Exercise aim:
Reproduce each line of the listing below word for word, leaving out the pictures.

[Begin]

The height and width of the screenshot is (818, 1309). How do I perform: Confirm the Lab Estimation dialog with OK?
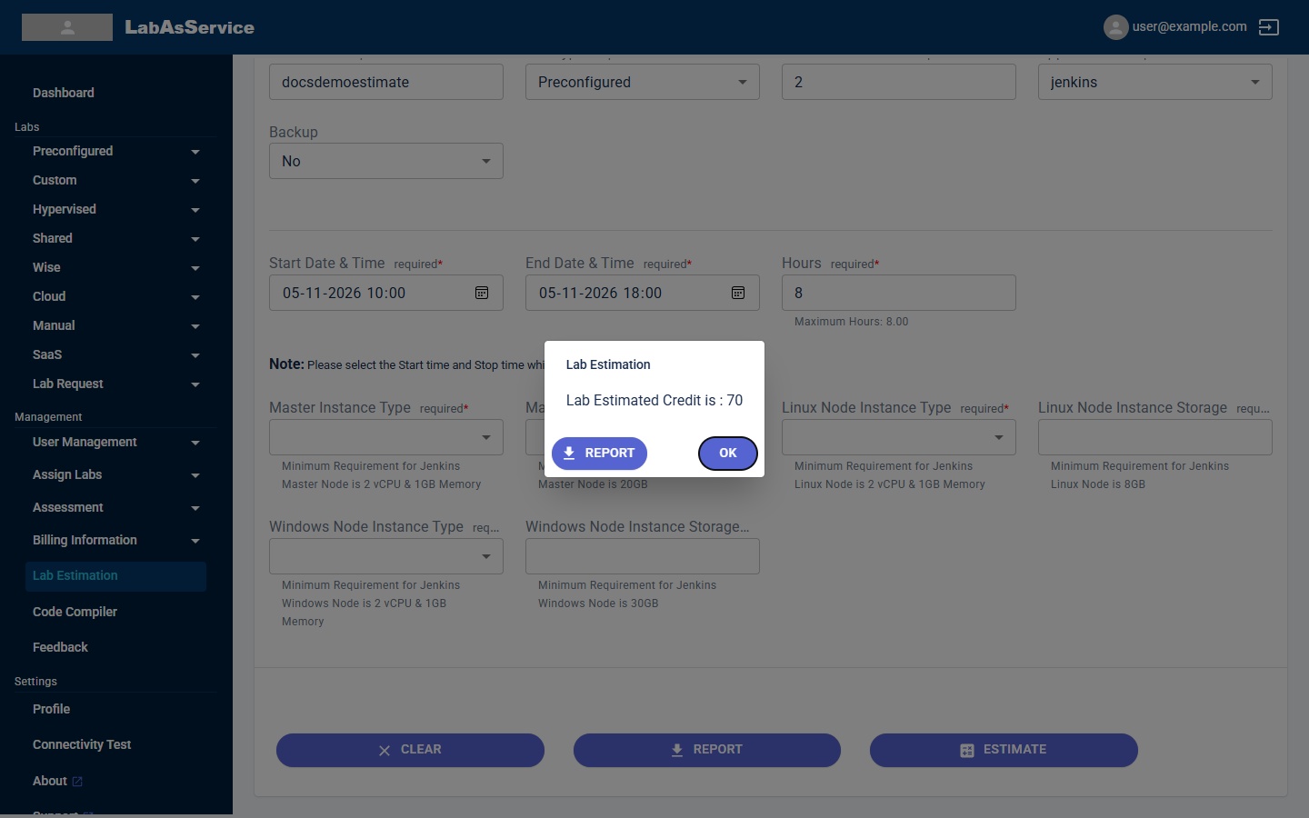728,454
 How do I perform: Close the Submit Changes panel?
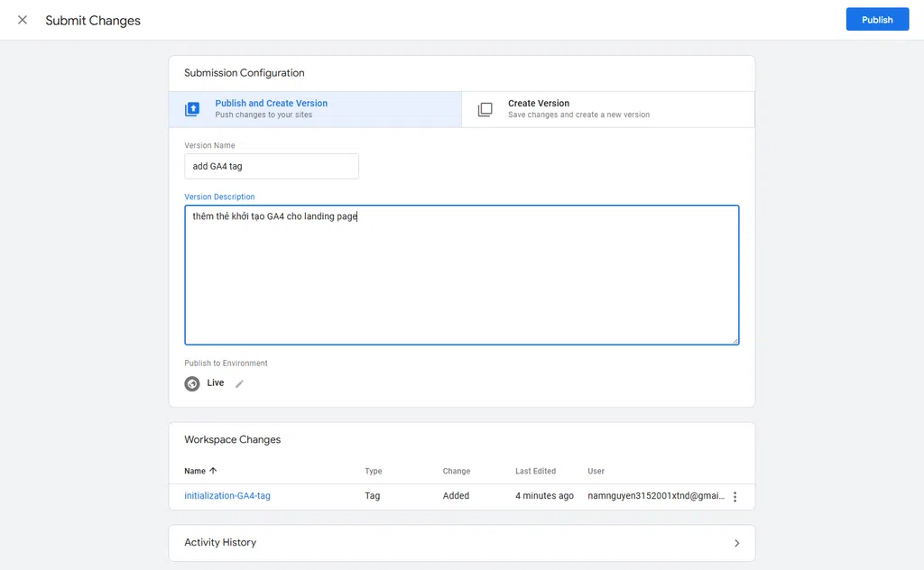click(23, 20)
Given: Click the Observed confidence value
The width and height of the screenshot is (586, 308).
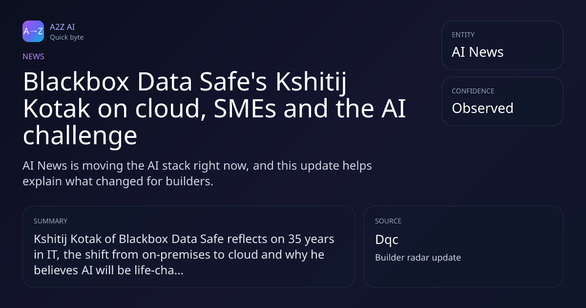Looking at the screenshot, I should tap(482, 108).
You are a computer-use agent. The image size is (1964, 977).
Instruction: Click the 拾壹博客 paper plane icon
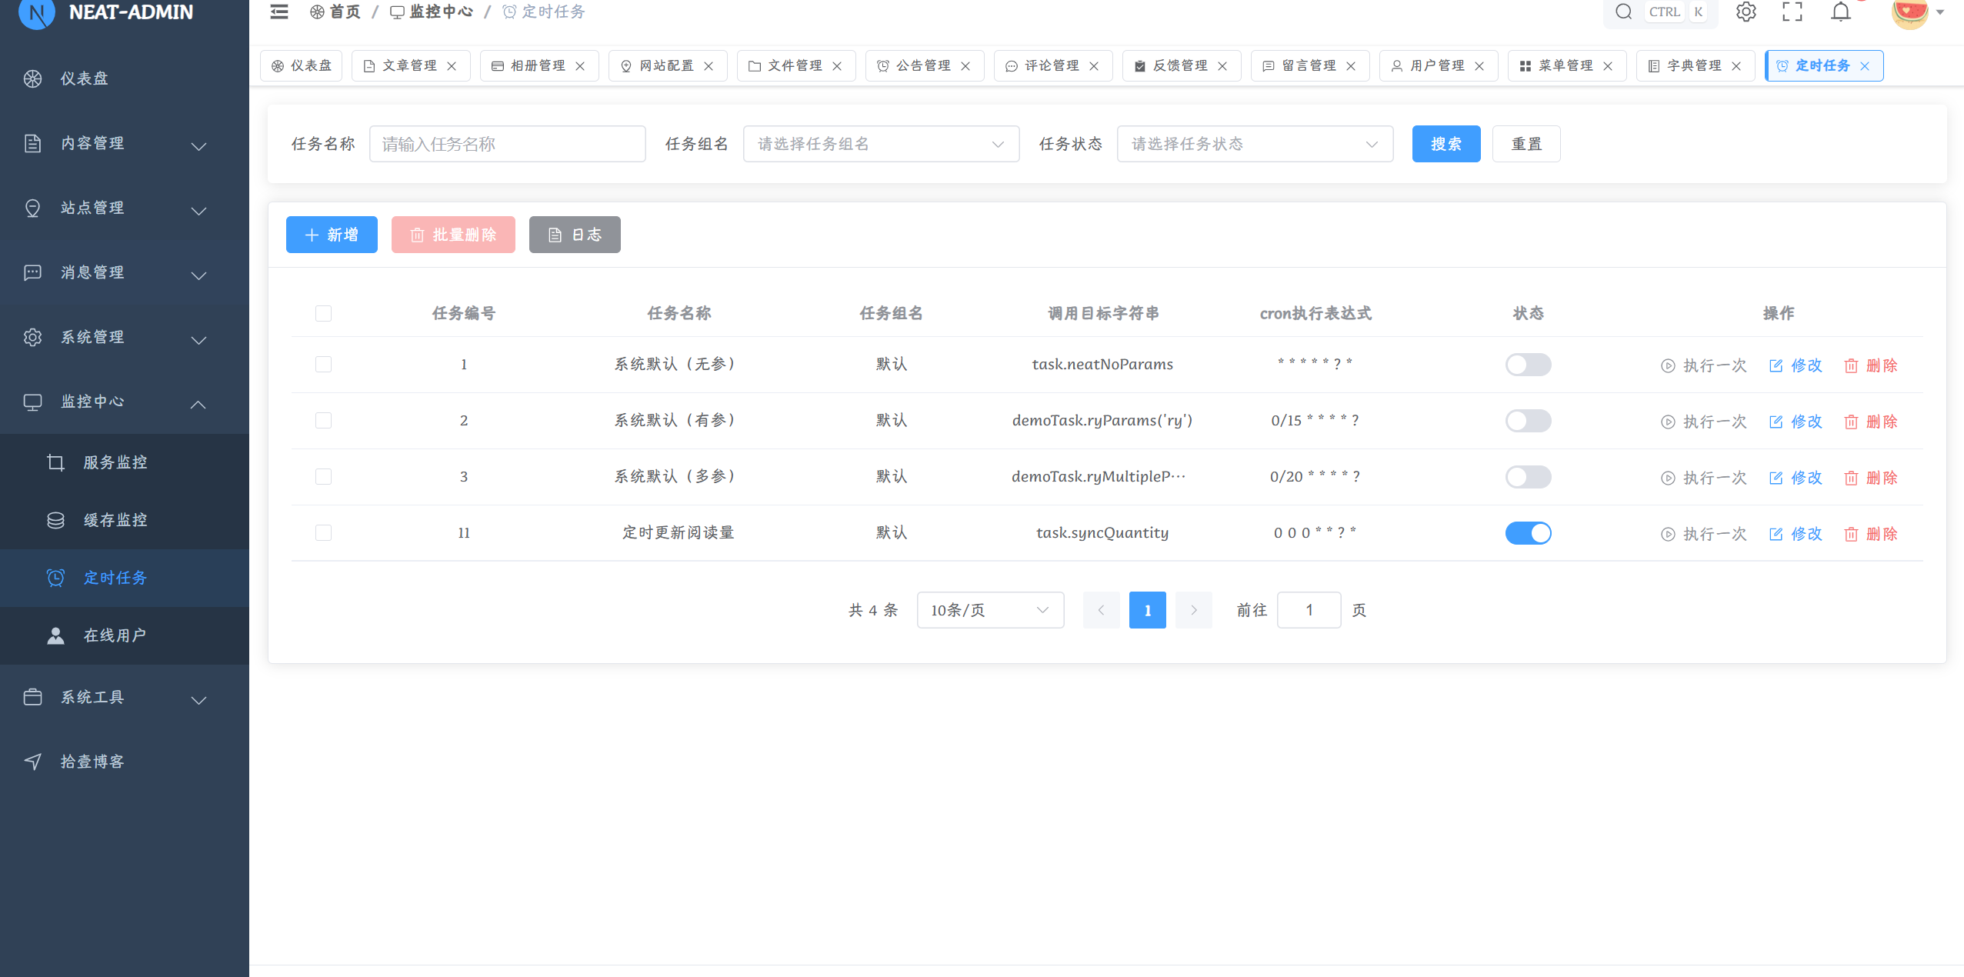coord(32,762)
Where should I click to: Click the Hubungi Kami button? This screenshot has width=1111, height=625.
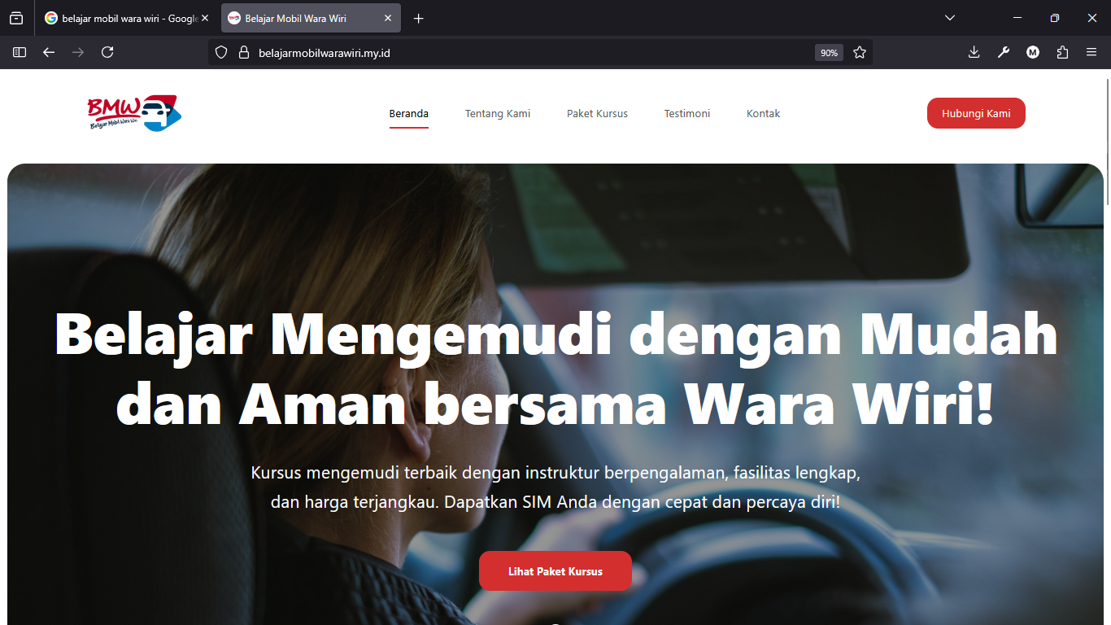(975, 113)
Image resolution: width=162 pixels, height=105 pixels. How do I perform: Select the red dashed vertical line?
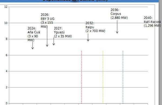pyautogui.click(x=82, y=77)
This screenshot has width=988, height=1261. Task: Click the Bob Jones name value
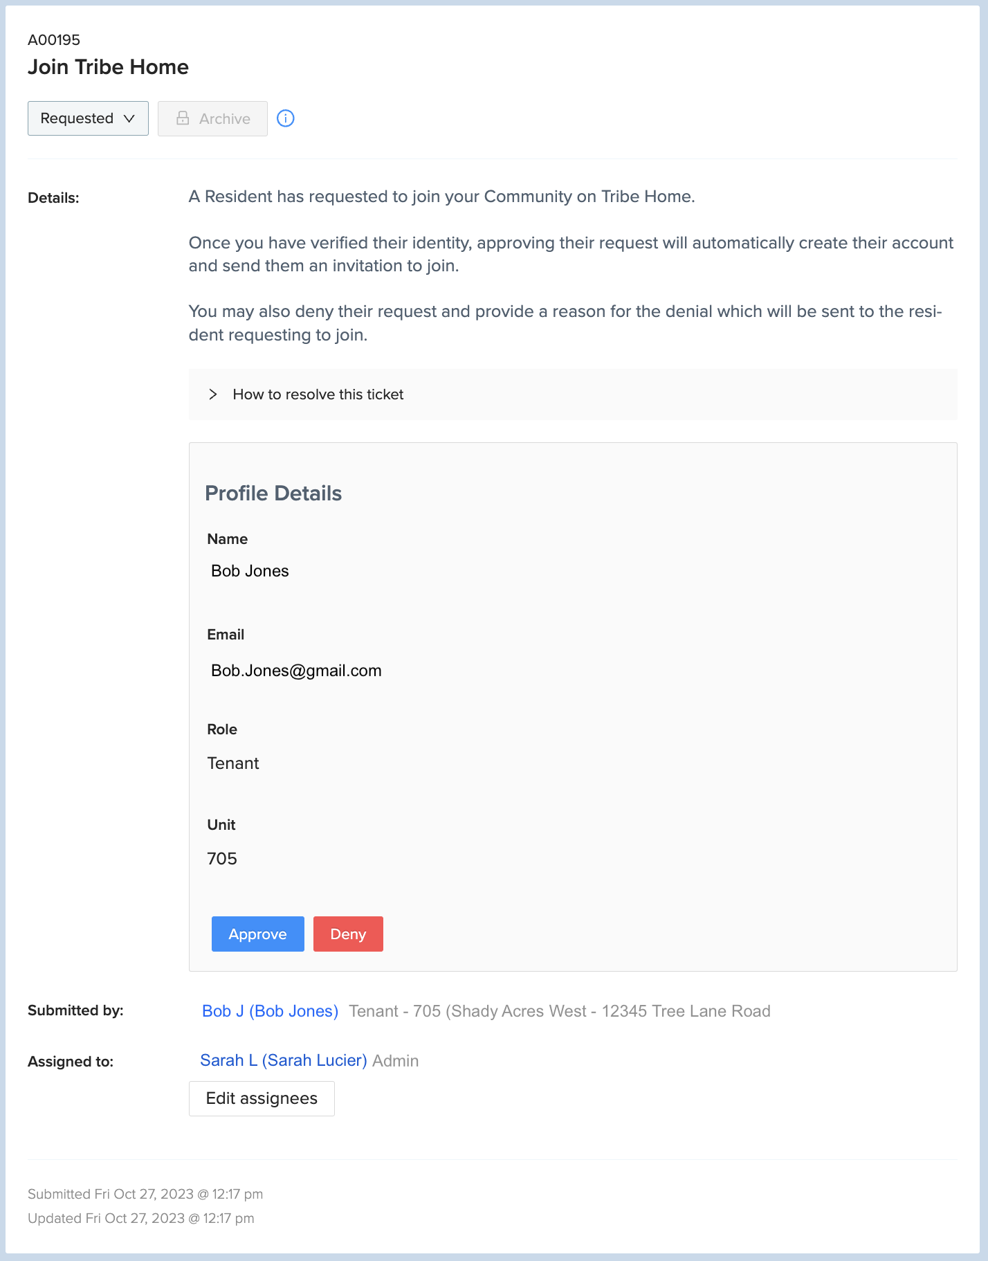250,571
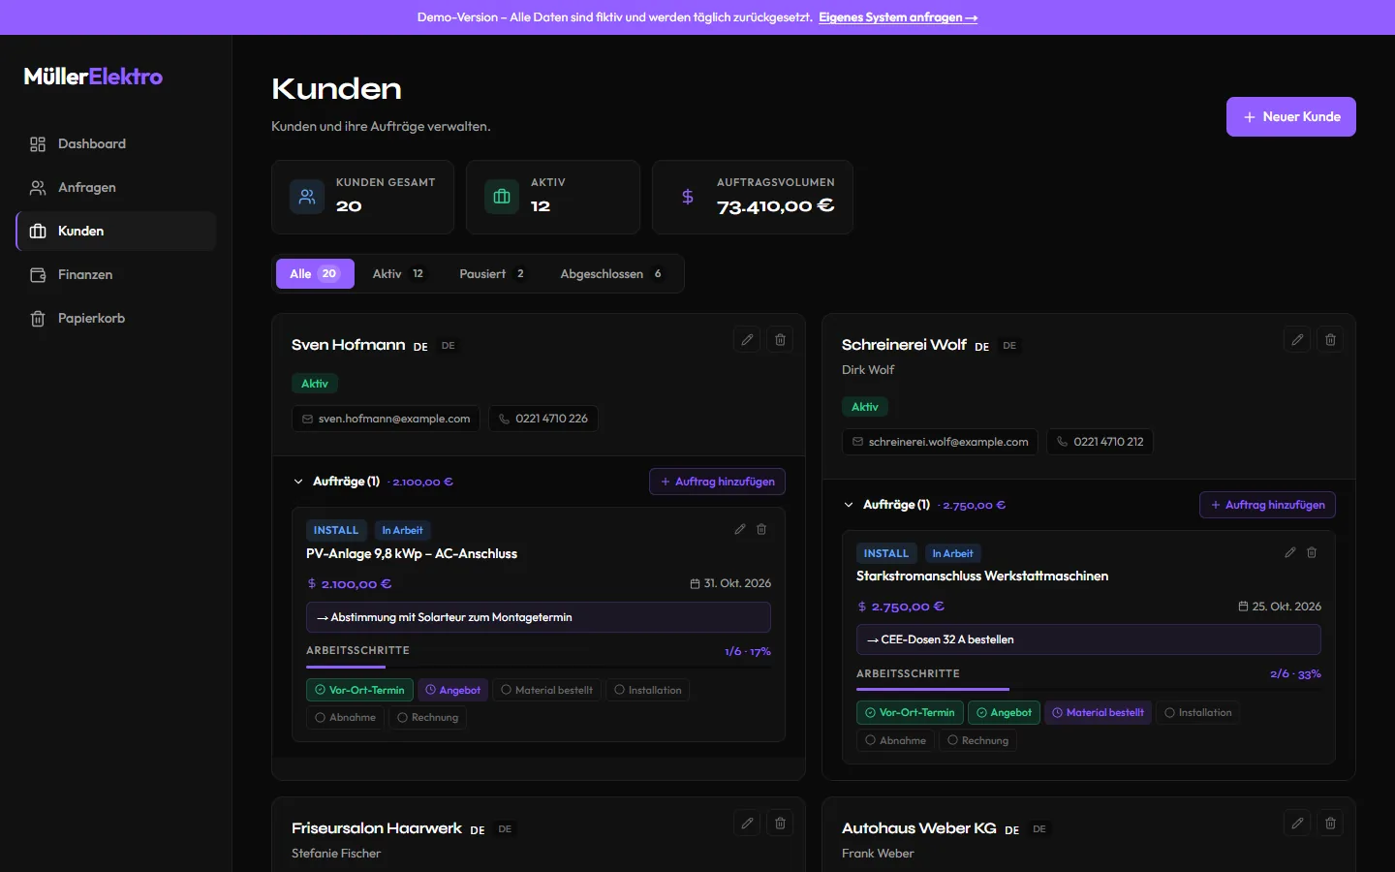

[End]

Correct output:
The height and width of the screenshot is (818, 1309). How do I perform: Confirm the Lab Estimation dialog with OK?
728,454
 How do I perform: Close the Submit Changes panel?
click(23, 20)
Given: Click the Observed confidence value
The width and height of the screenshot is (586, 308).
Looking at the screenshot, I should tap(482, 108).
You are a computer-use agent. The image size is (1964, 977).
Instruction: Click the 拾壹博客 paper plane icon
coord(32,762)
Where should I click to: Click the Hubungi Kami button? This screenshot has width=1111, height=625.
(975, 113)
Image resolution: width=162 pixels, height=105 pixels. How do I perform: Select the red dashed vertical line?
pyautogui.click(x=82, y=77)
This screenshot has width=988, height=1261. Task: Click the Bob Jones name value
250,571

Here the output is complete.